(Stored data entries)

•••

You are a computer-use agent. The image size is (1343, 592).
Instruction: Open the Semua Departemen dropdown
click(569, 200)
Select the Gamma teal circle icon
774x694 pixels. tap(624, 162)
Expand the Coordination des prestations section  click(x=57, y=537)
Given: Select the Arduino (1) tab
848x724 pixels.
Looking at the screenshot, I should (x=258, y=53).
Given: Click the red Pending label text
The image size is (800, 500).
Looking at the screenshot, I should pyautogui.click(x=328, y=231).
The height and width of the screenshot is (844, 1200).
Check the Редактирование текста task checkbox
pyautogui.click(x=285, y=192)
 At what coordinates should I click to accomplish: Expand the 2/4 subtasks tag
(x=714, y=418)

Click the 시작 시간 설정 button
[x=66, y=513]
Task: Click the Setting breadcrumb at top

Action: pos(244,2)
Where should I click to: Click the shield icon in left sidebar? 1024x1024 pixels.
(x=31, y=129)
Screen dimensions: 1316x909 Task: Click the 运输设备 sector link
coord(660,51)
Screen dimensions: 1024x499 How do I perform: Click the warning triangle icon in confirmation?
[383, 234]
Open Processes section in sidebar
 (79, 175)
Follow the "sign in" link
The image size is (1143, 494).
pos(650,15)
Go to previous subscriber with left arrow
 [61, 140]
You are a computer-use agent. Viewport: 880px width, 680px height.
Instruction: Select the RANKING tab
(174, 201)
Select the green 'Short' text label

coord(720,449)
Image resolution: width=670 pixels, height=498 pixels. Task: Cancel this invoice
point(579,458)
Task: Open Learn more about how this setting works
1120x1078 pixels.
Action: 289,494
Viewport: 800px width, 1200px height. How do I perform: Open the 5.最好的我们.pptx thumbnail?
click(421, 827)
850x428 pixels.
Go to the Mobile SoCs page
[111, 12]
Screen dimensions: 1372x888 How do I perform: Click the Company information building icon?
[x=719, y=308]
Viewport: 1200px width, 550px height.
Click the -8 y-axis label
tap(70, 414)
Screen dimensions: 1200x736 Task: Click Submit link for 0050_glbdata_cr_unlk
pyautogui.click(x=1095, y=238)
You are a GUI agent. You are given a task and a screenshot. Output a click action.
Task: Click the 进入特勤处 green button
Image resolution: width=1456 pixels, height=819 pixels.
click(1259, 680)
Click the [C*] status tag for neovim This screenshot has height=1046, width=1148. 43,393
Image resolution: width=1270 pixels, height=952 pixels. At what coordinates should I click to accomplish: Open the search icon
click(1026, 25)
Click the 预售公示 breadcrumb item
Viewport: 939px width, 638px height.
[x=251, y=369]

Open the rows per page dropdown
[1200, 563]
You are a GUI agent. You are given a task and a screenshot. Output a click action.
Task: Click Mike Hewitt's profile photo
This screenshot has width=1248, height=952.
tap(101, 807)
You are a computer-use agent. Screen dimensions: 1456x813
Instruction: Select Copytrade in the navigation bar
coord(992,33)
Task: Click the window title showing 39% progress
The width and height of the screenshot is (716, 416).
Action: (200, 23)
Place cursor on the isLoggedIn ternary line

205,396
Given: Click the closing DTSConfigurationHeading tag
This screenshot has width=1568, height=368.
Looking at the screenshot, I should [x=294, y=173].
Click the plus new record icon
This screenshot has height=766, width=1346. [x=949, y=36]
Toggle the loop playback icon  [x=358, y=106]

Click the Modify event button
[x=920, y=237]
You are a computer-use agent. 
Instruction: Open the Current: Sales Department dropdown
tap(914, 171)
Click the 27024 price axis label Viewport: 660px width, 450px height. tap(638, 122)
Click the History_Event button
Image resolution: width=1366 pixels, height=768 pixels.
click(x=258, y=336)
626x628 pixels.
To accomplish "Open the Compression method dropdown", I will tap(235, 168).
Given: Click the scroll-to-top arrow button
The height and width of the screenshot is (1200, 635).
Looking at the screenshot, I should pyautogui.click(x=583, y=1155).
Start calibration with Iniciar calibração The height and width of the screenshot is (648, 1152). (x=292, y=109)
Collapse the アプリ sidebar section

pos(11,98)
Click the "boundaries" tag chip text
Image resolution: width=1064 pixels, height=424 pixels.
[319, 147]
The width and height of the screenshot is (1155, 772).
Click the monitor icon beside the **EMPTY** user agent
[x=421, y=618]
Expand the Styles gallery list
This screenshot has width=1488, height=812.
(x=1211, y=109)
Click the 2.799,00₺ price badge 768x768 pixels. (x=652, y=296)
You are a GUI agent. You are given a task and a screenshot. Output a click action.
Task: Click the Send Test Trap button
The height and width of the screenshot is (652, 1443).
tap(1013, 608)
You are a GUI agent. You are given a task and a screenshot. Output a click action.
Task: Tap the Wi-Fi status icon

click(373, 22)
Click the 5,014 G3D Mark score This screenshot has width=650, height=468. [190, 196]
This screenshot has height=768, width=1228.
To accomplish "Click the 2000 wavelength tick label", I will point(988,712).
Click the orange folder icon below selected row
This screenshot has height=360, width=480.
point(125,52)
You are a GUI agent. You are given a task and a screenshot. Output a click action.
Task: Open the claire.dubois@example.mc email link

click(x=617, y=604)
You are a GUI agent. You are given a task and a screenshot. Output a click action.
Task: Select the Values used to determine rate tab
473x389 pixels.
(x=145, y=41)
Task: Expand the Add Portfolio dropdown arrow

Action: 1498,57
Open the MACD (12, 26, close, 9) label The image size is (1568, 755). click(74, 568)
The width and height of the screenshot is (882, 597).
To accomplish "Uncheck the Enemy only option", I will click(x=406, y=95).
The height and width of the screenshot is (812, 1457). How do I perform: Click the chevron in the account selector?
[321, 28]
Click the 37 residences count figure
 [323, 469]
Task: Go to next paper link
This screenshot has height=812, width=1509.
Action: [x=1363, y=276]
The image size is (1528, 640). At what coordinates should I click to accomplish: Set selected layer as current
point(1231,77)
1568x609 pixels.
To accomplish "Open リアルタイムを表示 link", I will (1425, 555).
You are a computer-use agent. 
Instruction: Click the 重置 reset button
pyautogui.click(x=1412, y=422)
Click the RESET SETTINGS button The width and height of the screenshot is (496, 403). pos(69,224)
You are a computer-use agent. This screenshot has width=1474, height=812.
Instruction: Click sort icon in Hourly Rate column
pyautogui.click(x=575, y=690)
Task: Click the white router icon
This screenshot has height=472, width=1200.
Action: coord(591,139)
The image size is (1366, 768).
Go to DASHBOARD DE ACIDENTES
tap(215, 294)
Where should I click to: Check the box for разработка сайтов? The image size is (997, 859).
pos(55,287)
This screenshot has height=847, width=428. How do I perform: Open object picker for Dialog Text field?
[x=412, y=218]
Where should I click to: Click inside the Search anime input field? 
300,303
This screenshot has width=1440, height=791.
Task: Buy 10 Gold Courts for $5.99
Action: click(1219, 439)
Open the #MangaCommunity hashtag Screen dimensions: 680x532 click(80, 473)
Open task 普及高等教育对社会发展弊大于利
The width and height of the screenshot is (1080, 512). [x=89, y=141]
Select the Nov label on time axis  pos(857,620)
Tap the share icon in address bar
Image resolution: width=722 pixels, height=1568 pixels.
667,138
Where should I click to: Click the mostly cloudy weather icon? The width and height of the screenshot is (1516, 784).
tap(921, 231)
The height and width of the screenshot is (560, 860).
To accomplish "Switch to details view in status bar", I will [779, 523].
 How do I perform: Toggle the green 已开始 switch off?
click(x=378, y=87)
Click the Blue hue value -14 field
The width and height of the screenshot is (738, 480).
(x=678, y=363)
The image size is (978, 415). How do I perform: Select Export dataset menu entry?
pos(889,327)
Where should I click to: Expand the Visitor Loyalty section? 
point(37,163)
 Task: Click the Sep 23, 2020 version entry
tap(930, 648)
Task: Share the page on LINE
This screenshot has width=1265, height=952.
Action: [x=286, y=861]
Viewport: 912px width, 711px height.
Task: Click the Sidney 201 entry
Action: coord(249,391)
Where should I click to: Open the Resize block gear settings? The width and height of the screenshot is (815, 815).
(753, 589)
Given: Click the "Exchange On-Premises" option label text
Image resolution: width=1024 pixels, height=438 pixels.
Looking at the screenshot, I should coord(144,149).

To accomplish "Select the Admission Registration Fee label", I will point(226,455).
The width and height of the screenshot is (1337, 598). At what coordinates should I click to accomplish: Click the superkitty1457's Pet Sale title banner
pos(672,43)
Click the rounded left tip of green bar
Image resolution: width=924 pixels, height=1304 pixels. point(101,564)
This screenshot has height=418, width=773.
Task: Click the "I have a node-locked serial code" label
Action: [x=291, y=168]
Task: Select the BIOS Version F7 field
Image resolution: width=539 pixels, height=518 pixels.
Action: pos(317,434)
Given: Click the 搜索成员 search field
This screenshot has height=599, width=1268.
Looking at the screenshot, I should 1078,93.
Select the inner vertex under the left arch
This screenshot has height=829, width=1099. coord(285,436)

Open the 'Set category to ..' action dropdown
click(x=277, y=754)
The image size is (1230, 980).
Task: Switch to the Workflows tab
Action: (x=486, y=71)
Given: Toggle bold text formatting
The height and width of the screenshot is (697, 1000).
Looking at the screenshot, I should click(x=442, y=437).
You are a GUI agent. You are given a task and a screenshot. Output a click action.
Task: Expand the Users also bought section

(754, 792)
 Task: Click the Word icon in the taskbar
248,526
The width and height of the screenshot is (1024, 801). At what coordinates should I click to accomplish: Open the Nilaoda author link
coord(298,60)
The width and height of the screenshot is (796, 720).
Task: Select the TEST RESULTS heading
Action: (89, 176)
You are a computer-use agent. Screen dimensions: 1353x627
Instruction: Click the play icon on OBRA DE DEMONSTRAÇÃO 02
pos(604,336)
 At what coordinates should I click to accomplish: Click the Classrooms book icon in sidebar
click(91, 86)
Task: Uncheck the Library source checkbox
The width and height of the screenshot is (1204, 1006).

•••

■ Work instructions ■
With "option" as the search string, filter the records and return each line that has it.

■ Solved problem ■
To accomplish "Uncheck the Enemy only option", I will click(x=406, y=95).
Given: Click the "Exchange On-Premises" option label text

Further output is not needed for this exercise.